Phyllis Schlafly: Not happy with Win-Loss, either.
In a fascinating bit of hot stove nerdery, Nick Steiner at Hardball Times uncovers a new possible weakness in the ERA statistic in an innovative, defense-independent way. Long story short, he took AJ Burnett’s ten best 2009 outings (average outing: 1.06) and ten worst (average outing: 9.13) then looked at his stuff, location and pitch selection and found that AJ throws just about exactly the same when he’s getting shelled as when he’s dealing.
In his 10 best starts, he averaged a Game Score of 70.9. In his 10 worst starts, he averaged a Game Score of 31.9. More intuitively, his ERA was 1.06 in his good starts compared to 9.13 in his bad starts… quite the difference.
I then grabbed all of the PITCHf/x information on those two groups of starts. In case you are unfamiliar with it, PITCHf/x is a ball- tracking technology powered by SportVision, which measures certain key characteristics of each pitched ball, including speed, spin deflection (movement) and location. After manually classifying Burnett’s pitches game-by-game (yes this was a pain), I was ready to look at the data.
My agenda was simple. I wanted to see, using the intrinsic qualities of each pitch, exactly how differently he pitched in his best and worst starts of the season. I looked at three variables: stuff, location and approach.
…[I] found no meaningful differences in terms of what he threw, the velocity/movement of his pitches, where he threw them and when he threw them. I think I’ve established that there was practically no difference in how he pitched in his good starts compared to his bad starts.
Were his ten best outings and his ten worst outings facing the exact same lineups? If not, there’s a confounding variable. Was this accounted for?
It doesn’t appear it was. The method aimed to look at the degree of independence between an AJ outing’s ERA outcome and the factors that AJ has under his direct control. Lineups, count, on-base and defense all are silent in the analysis.
No argument (and no statistical training speaking) from me when you mention lineup being a confounding variable (a definition I just looked up and found it doesn’t mean “Chase Utley”). I am curious: since lineups are never static anyway, isn’t it fair to ignore them here like they’re ignored elsewhere in numberville?
I vote for throwing out the lineup confounding variable because I’m sick of hearing the brain scientists at ESPN make the claim that Mike Mussina belongs in the HOF because he faced tougher lineups by playing in the AL East.
I also just looked up “confounding variable”, which I had incorrectly believed to be a short-lived Jowe Head/Julian Cope collaboration.
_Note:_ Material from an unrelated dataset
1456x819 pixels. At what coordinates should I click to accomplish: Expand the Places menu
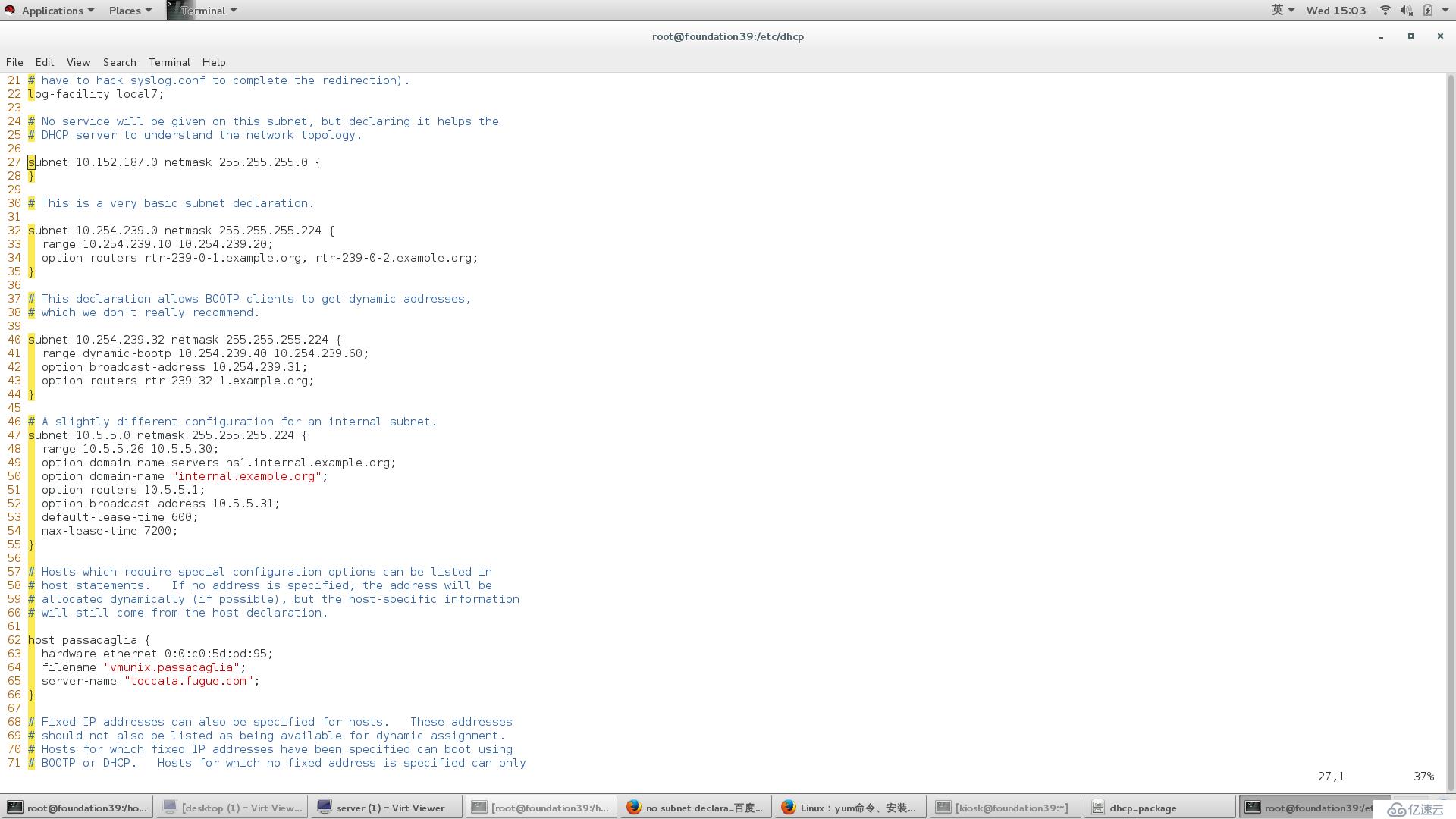(124, 10)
But if the Wikipedia article is accurate, and “The methodologies of scientific studies therefore need to control for these factors [confounding variables] to avoid a type 1 error; an erroneous ‘false positive’ conclusion that the dependent variables are in a causal relationship with the independent variable,” then I’m not sure how this is damaging to the thesis of the HBT article. The article seems to be trying to weaken the notion of direct causality between “the pitcher’s stuff” and his effectiveness, not prove a causal relationship.
I do find this construction a little troubling, though:
ERA means less than you might think in terms of measuring a pitcher’s effectiveness. We can see this by looking at a pitcher’s best and worst starts of the season and then looking at velocity, pitch location, and pitch selection and checking to see if there is really a difference between when the results he gets are brilliant and when the results he gets are abysmal. We will determine these results by looking at his ERA.
Still a really interesting article and the above criticism may result from me misreading something.
A good pitch thrown to a guy who can hit it is a bad pitch. A bad pitch thrown to a guy who will swing at it is a good pitch. That a pitcher throws similar pitches to different lineups and has different results against them shouldn’t surprise anybody.
Btw a confounding variable lineup is two fat chicks and a tranny.